▸ **WHAT TO WORK ON**
Write back, word for word, the lines from the one containing "Open the Console Evaluation 1:8 source link" to the end of the listing below. Include nothing else, and no pictures.
********************
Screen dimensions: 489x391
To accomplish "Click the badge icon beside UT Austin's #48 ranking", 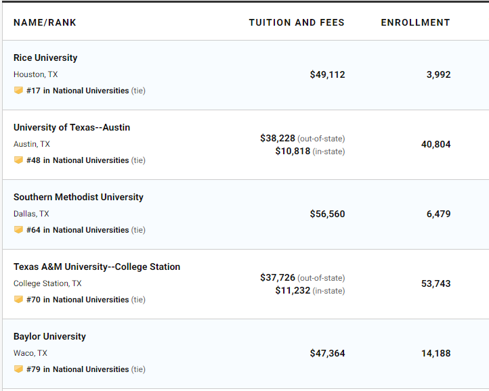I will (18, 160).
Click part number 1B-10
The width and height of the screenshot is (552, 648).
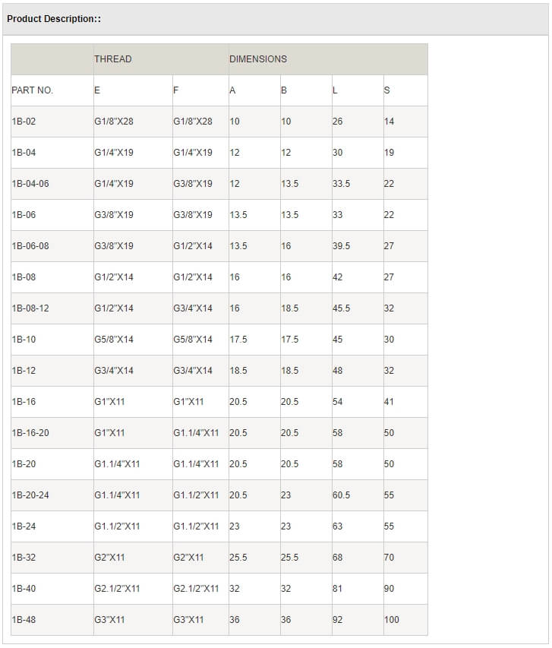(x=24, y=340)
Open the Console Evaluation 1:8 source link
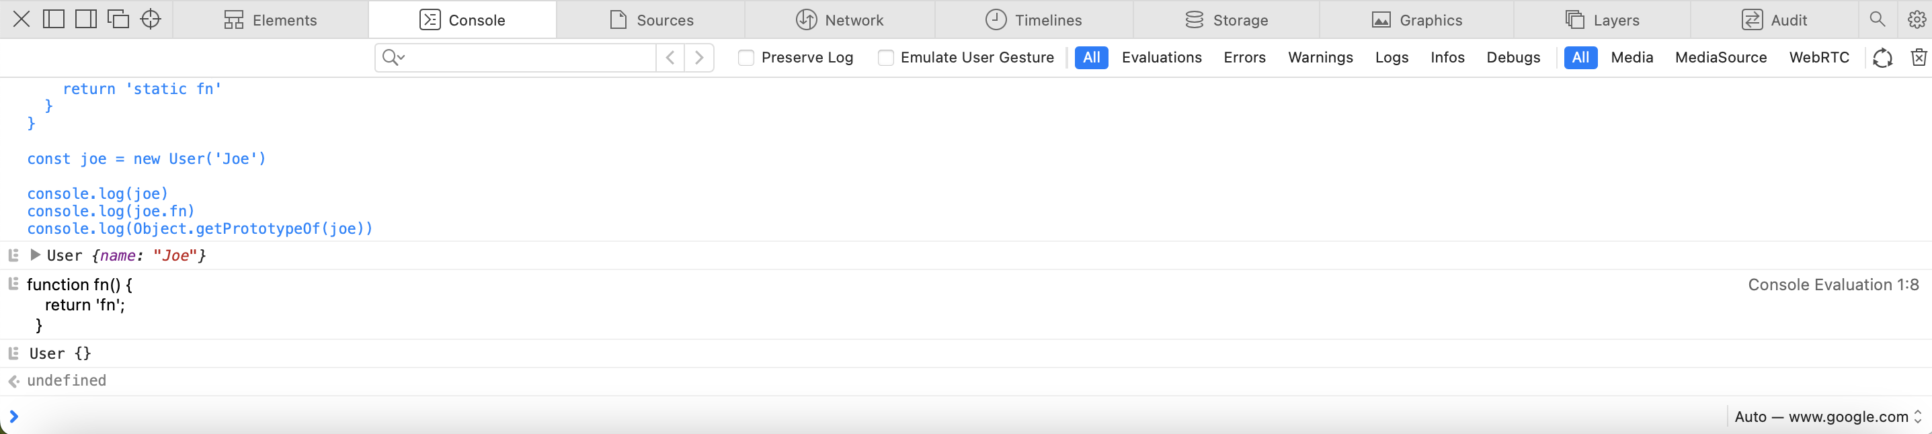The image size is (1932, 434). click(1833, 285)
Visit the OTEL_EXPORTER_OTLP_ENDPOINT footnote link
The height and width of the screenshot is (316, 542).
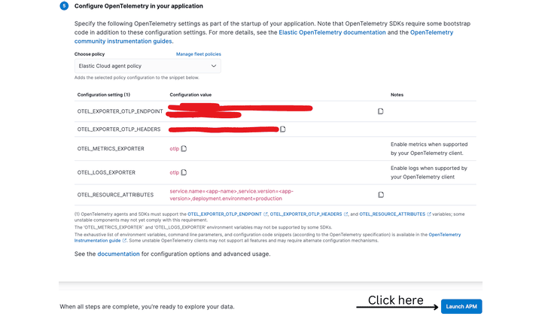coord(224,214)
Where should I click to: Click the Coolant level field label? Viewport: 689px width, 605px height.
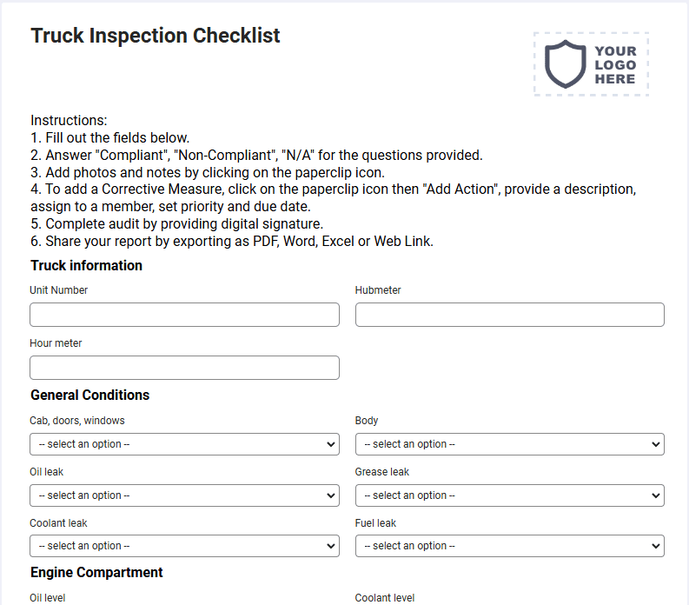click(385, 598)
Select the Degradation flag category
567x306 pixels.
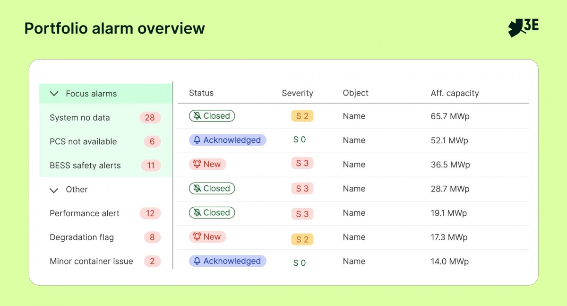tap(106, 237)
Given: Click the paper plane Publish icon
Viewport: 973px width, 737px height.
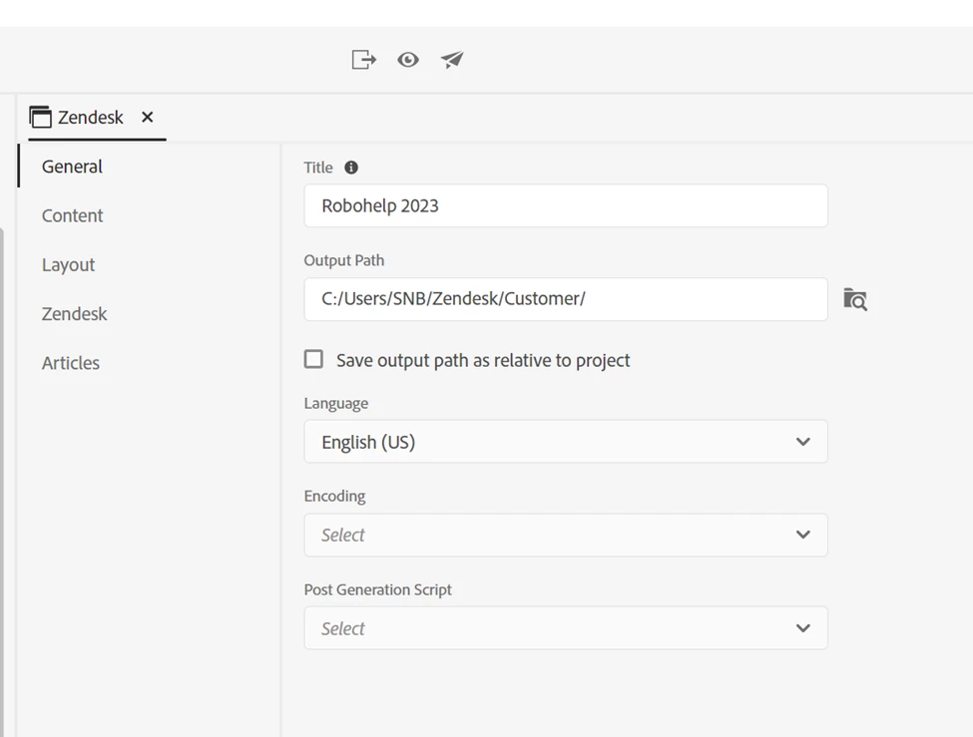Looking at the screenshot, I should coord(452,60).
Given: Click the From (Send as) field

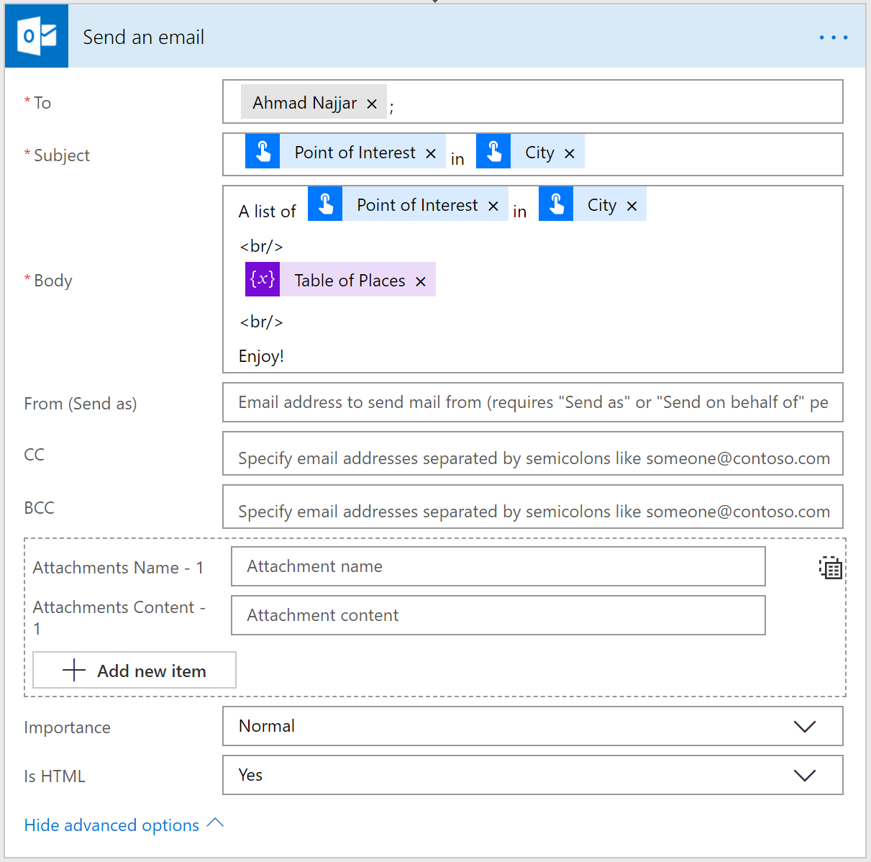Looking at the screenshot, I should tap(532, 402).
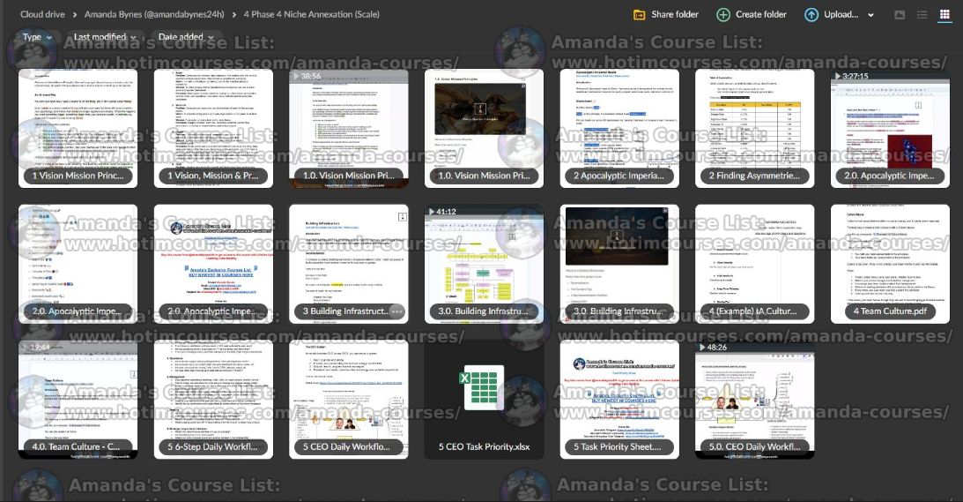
********************
▸ **ANSWER AREA**
Open the Console Evaluation 1:8 source link
The image size is (1932, 434). click(1833, 285)
Visit the OTEL_EXPORTER_OTLP_ENDPOINT footnote link
The height and width of the screenshot is (316, 542).
coord(224,214)
Where should I click to: Click the Coolant level field label? Viewport: 689px width, 605px height.
click(385, 598)
Select the Degradation flag category
567x306 pixels.
tap(106, 237)
Given: Click the paper plane Publish icon
Viewport: 973px width, 737px height.
Looking at the screenshot, I should coord(452,60).
Given: Click the From (Send as) field

Looking at the screenshot, I should tap(532, 402).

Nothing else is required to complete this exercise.